WHAT NEEDS TO BE DONE: Without the pictures, print the lines from the one holding "Click the Uganda flag icon" through the last line below, both included, exactly as they stand.

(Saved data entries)
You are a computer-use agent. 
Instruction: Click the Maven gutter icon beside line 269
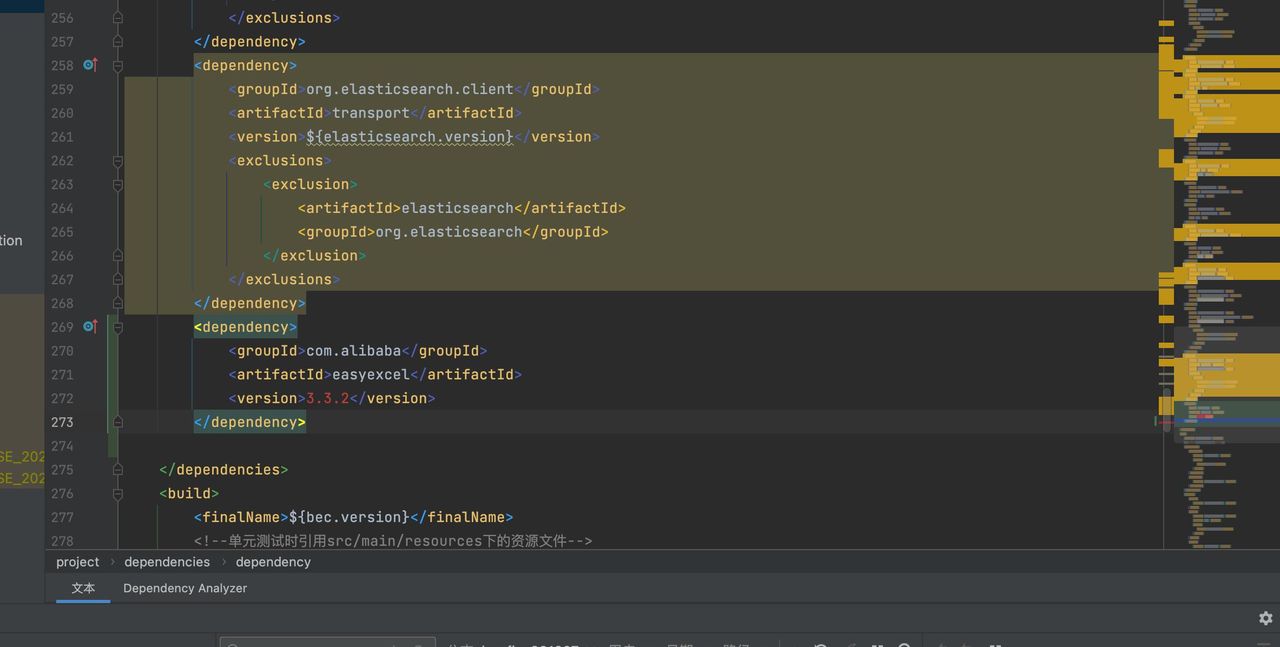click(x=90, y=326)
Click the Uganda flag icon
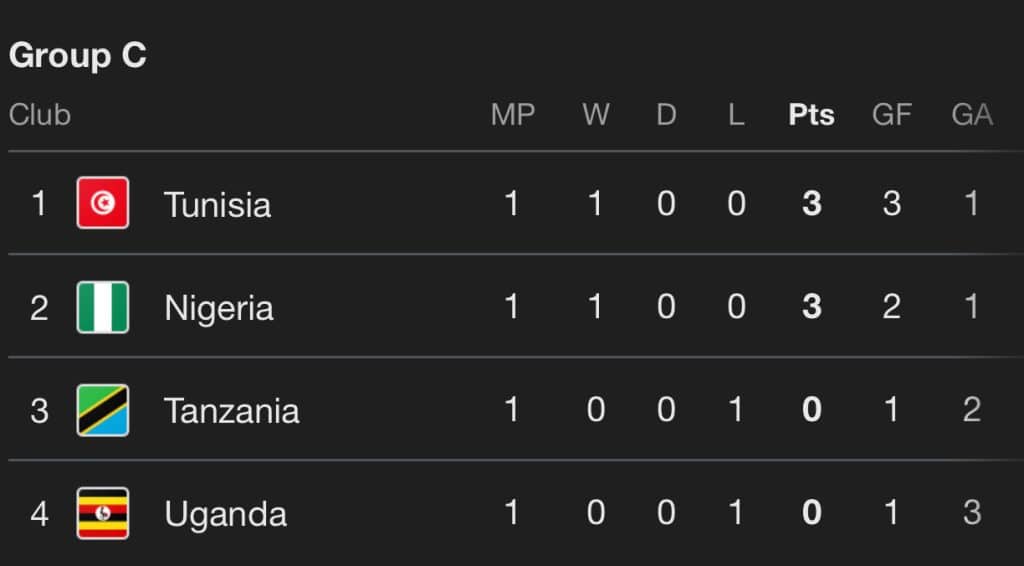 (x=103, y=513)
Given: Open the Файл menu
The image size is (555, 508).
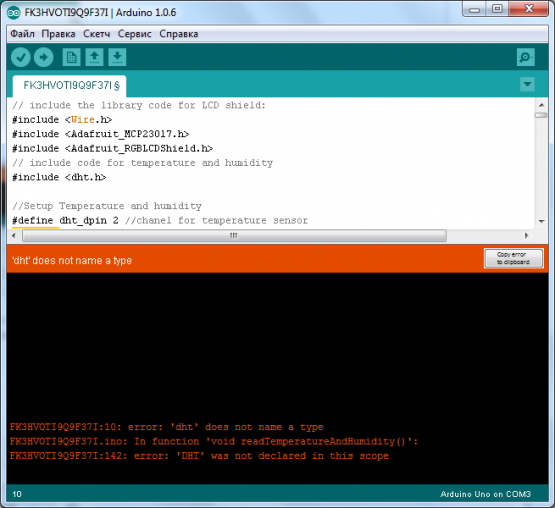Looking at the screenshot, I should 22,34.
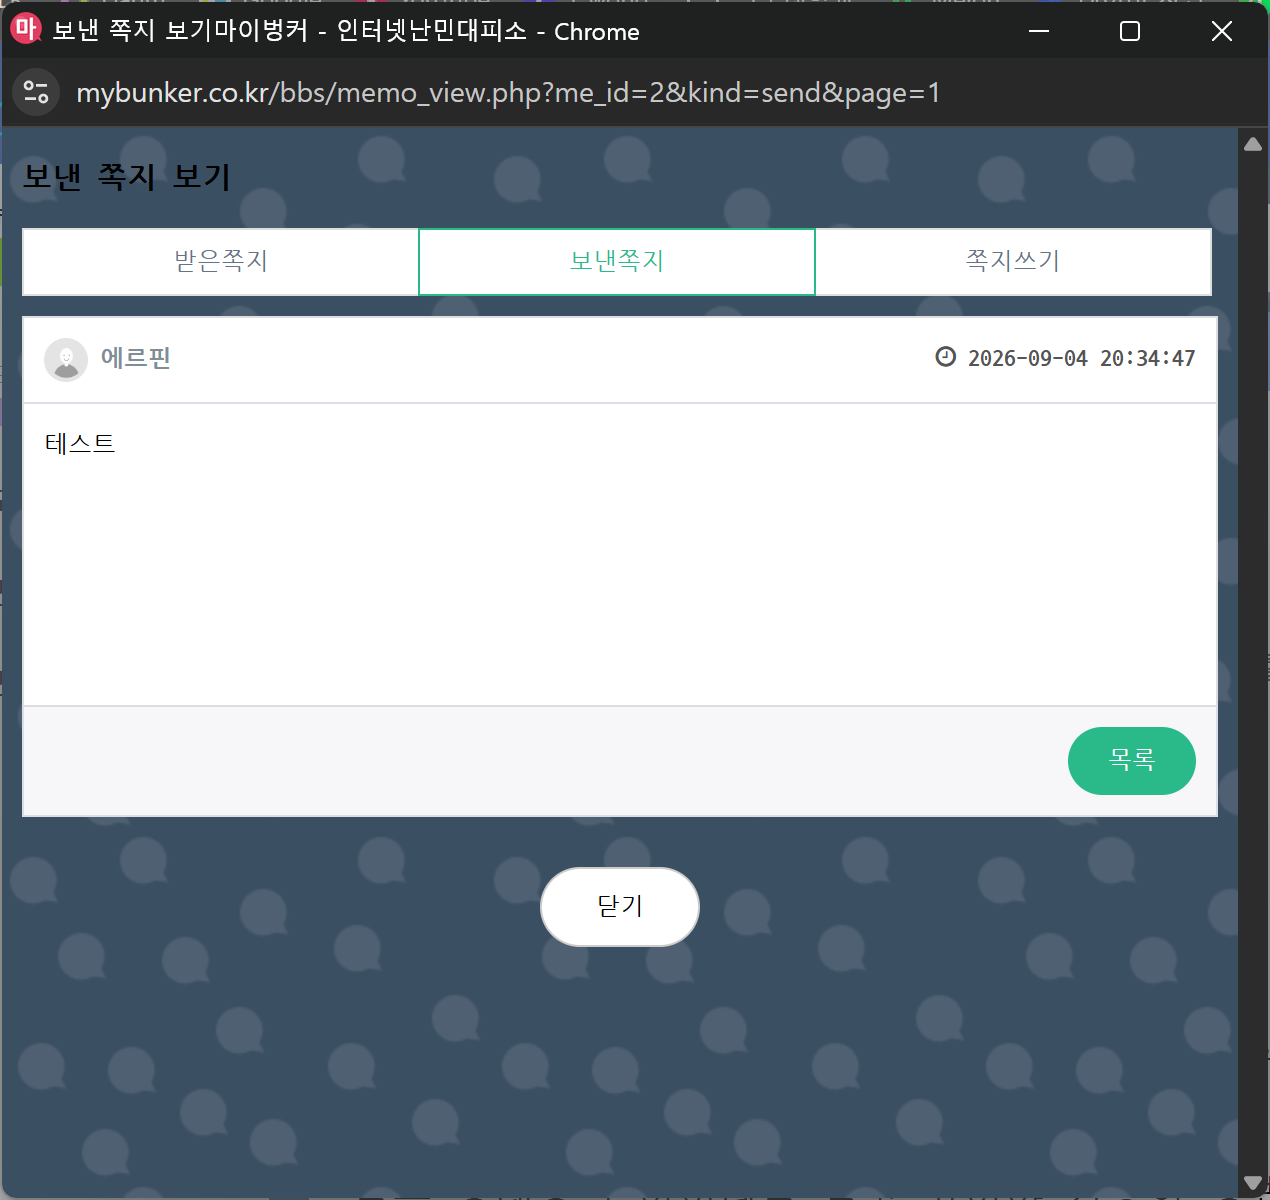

RESPONSE AREA:
Click the Uganda flag icon
 (x=103, y=513)
Given: Open the Файл menu
The image size is (555, 508).
Looking at the screenshot, I should 22,34.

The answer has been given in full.